Under the Iowa Marketplace Choice plan, Iowa will use premium assistance to allow uninsured Medicaid eligible childless adults between 19 and 64 years of age with incomes up to and including 138 percent of the federal poverty level to purchase QHP coverage offered in the individual health care marketplace. Both waivers are set to expire in late 2016.

Michigan received approval to implement the Healthy Michigan demonstration that allows the state to require premiums for “new adult” beneficiaries with incomes over 100 percent of the federal poverty level and copayment, where applicable, for all new adult beneficiaries between 0 and 133 percent of the federal poverty level. The waiver is set to expire in late 2018.

Evident in each waiver is an emphasis on the idea of individual obligation through the use of cost-sharing or premium assistance approaches. Michigan’s focus on individual obligation is perhaps the most specific about the need to encourage individual responsibility. The state determined its requirement for monthly contributions from individuals would assist in the reduction of the growth of health care costs and increase the efficiency of the health care system because the individuals served will become “more active consumers” of their health care and accountable with making health care decisions that will improve health outcomes.

In Arkansas and Iowa, both states require the covered population to choose a QHP in the marketplace using premium assistance provided by the state. Both states determined this market-based approach to covering low-income residents could improve access to quality health care, discourage over-utilization and improve the continuity of care. The states also require individuals to share in the cost of their health care coverage by paying out-of-pocket costs.
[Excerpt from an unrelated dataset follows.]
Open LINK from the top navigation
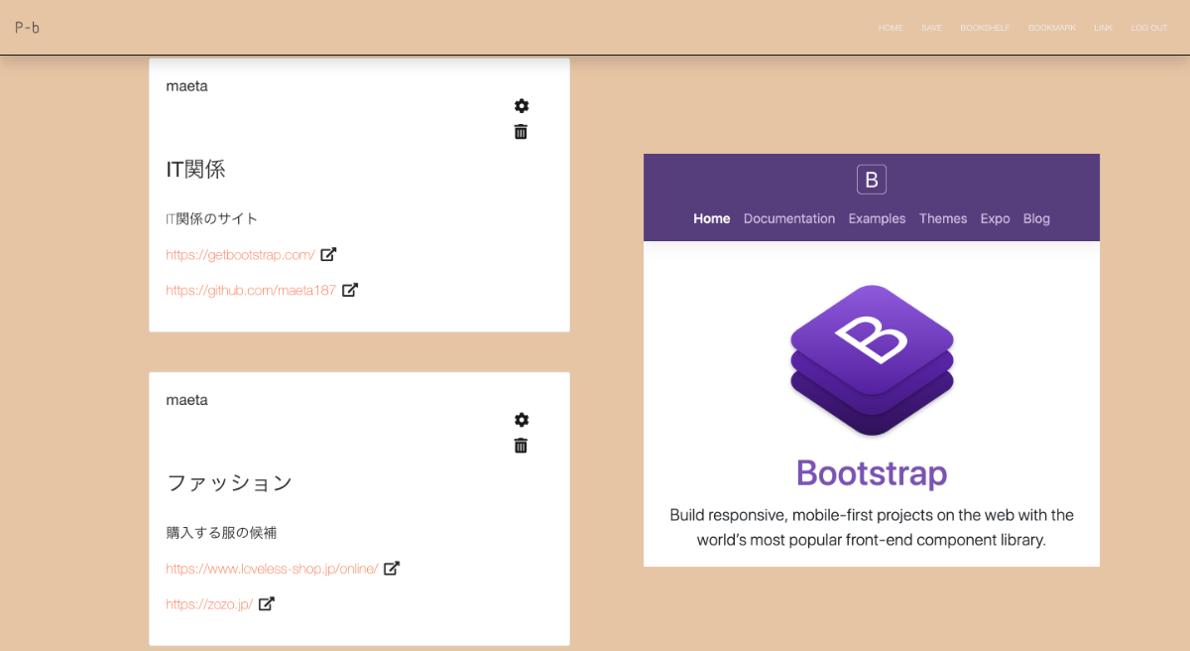The image size is (1190, 651). coord(1103,28)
Cost-sharing and premium assistance is permissible for Medicaid enrollees, but the maximum out-of-pocket costs are limited and some categories of the population, such as children and pregnant women, are exempt from most costs. In any case, services cannot be withheld for failure to pay.

Each state will be evaluating the approaches to cost-sharing and premium assistance given these limitations and the requirements of the Medicaid program. However, research has shown that cost-sharing and premiums may act as barriers to accessing and maintaining health coverage. Thus, it is questionable whether substantial positive results will emerge from the use of these approaches if they are not accompanied by efforts to encourage coverage for the uninsured and utilization.